#### [Текст]
——————————

Суховей Дарья

Седьмая книга восьмых стихов

 

Ерёмин М. Стихотворения. Книга 4. — СПб.: Пушкин­ский фонд, 2009. — 48 с.

 

Все книги поэта Михаила Ерёмина называют­ся одинаково — «Стихотворения». Их семь. Первая вышла двадцать пять лет назад, новей­шая — два года назад. Слово «Стихотворения» в названиях книг максимально нейтрально. Вещь именуется в точном соответствии со своим словарным значением: внутри книги мы обнаруживаем тексты в столбик, в коли­честве более одного (в условностях русско­го языка именно такое противопоставление: один/много), не имеющие сводной сюжет­ной основы (к примеру, циклизации, объеди­няющего формального принципа или общей темы и т.п.).

Слово «стихи» на месте названия сборника реализовало бы свою многозначность. В нем сплетены обыденно-типологическое «тексты» и архаико-терминологическое «строки» — да так сплетены, что, не выходя за пределы поэ­тического поля (в научном, а не обиходном значении), и не расплетешь, контекст ничего не даст. Слово «сборник» указывает на случайную целостность, «принцип веника», который нельзя, согласно известной притче, сломать. И множествен­ность восприятия равнозначных деталей не получается.

Распространенные модели озаглавливания поэтических книг одним словом чаще всего представляют собой название одного стихотворения (что в случае Ерё­мина невозможно — все стихи без названий) либо слово, взятое по ключевому образу одного из стихотворений. Но в этом случае неминуемо происходили бы «по- люсация» композиции книги как целого, централизация одного из метафориче­ских ходов, выделение одного текста как наиболее существенного носителя информации. Поэтому нейтральное заглавие книги изоморфно неназыванию сти­хотворений: перед автором стоит задача не выстраивать внешне яркие доминанты поверхностного восприятия, тем самым даруя тексту больший потенциал смыслового разворачивания.

В то же время название «стихотворения» как обозначение жанра размывает необходимость зацикливания на поэтической форме, которая одинакова для всех текстов. Таким образом, структура стихотворений Ерёмина — в не прочитанной до сих пор недоминантности элементов поэтического высказывания, которая воз­водится в принцип, как и нейтрализация (редукция) названия и отказ от разно­образия форм.

——————————

Записи из набора данных для указания
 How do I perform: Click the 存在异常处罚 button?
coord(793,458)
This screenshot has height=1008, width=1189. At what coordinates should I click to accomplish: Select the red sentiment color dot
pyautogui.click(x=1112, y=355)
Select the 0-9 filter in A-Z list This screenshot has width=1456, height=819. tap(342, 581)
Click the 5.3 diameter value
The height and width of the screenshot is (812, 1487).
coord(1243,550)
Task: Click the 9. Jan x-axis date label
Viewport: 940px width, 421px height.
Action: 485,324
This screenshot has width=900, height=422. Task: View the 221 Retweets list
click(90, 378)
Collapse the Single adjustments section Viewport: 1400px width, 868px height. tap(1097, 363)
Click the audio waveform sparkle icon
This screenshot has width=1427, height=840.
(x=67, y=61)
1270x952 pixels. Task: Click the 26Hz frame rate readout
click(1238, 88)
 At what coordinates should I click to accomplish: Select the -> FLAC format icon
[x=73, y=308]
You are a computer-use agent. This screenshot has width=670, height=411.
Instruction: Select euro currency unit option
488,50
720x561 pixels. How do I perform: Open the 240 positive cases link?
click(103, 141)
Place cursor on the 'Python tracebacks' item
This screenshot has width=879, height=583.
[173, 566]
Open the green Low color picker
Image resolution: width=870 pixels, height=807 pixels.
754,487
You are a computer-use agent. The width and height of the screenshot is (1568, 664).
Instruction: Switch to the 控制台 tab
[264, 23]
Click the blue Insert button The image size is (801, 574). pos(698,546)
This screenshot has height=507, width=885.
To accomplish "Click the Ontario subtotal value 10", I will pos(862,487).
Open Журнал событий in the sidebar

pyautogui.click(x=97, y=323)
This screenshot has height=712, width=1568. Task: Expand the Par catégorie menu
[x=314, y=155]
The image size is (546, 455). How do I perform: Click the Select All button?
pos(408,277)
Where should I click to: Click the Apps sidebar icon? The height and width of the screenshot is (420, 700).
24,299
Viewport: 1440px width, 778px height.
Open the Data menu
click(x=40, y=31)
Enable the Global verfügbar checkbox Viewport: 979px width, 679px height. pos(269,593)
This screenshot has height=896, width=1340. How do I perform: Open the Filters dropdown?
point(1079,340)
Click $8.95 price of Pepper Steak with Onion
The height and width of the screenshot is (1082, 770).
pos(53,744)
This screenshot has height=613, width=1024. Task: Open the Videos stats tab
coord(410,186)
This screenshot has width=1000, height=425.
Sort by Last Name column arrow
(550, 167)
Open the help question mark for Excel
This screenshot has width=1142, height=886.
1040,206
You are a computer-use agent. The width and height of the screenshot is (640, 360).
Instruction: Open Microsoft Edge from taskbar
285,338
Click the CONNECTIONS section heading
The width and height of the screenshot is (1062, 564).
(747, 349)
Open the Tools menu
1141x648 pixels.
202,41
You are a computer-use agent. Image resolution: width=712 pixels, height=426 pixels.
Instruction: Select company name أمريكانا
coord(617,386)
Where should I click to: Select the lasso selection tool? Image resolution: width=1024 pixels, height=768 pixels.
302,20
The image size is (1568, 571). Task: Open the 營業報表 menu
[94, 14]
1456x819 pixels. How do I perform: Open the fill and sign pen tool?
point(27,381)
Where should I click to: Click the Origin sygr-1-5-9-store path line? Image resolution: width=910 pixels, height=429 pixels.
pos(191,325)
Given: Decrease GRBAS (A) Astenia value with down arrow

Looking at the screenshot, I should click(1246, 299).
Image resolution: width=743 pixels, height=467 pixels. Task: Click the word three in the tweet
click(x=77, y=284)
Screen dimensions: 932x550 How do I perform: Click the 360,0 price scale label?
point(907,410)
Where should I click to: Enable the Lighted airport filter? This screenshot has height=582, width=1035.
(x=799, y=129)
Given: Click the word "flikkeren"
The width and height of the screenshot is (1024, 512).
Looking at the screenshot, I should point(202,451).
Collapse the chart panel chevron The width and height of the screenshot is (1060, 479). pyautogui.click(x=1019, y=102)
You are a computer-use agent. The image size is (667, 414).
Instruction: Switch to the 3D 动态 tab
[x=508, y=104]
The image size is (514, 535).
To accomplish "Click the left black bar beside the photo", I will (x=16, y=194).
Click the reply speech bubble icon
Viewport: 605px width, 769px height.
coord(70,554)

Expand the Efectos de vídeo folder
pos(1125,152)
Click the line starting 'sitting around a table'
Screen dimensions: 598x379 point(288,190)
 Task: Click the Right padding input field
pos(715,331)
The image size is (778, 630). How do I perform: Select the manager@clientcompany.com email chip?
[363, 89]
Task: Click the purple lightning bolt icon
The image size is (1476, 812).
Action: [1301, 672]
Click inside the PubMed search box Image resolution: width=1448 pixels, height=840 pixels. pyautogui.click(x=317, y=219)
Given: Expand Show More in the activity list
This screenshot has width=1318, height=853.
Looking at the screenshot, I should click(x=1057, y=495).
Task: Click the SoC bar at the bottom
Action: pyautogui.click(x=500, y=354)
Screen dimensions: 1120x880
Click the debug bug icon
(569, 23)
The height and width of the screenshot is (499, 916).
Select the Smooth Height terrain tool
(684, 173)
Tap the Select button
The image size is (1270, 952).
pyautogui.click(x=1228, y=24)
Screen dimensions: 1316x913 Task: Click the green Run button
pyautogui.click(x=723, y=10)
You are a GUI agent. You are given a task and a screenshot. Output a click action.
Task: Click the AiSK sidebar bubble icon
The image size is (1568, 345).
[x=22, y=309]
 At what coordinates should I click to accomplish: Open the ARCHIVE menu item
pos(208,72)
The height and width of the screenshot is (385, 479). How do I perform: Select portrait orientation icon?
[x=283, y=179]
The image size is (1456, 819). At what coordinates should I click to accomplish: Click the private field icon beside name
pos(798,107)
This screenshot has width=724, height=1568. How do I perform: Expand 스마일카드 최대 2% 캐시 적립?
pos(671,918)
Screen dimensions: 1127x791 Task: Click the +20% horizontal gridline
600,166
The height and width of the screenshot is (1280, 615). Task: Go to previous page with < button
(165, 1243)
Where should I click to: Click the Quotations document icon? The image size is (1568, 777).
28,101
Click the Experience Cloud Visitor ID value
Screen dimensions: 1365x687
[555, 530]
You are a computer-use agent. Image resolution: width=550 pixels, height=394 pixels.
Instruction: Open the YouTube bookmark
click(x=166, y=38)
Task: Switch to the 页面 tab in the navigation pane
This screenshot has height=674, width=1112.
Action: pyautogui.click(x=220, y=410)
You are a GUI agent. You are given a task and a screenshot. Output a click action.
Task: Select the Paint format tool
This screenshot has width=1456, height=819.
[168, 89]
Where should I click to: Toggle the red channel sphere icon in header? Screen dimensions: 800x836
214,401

——————————

#### [Задание 1]
Ответьте на вопросы по тексту:
(а) Как называются все книги поэта Михаила Ерёмина?
(б) Сколько таких книг?
(в) Почему книгу Ерёмина нельзя озаглавить названием одного стихотворения?
#### [Задание 2]
Перепишите из текста без изменений фрагмент, начиная со слов «Все книги поэта» и заканчивая словами «темы и т.п.).».
#### [Задание 3]
Переведите на английский язык предложение из текста: «Слово «Стихотворения» в названиях книг максимально нейтрально».

#### [Ответ 1]
(а) «Стихотворения».
(б) Семь.
(в) Все его стихи без названий.

#### [Ответ 2]
Все книги поэта Михаила Ерёмина называют­ся одинаково — «Стихотворения». Их семь. Первая вышла двадцать пять лет назад, новей­шая — два года назад. Слово «Стихотворения» в названиях книг максимально нейтрально. Вещь именуется в точном соответствии со своим словарным значением: внутри книги мы обнаруживаем тексты в столбик, в коли­честве более одного (в условностях русско­го языка именно такое противопоставление: один/много), не имеющие сводной сюжет­ной основы (к примеру, циклизации, объеди­няющего формального принципа или общей темы и т.п.).

#### [Ответ 3]
The word "Poems" in the titles of the books is maximally neutral.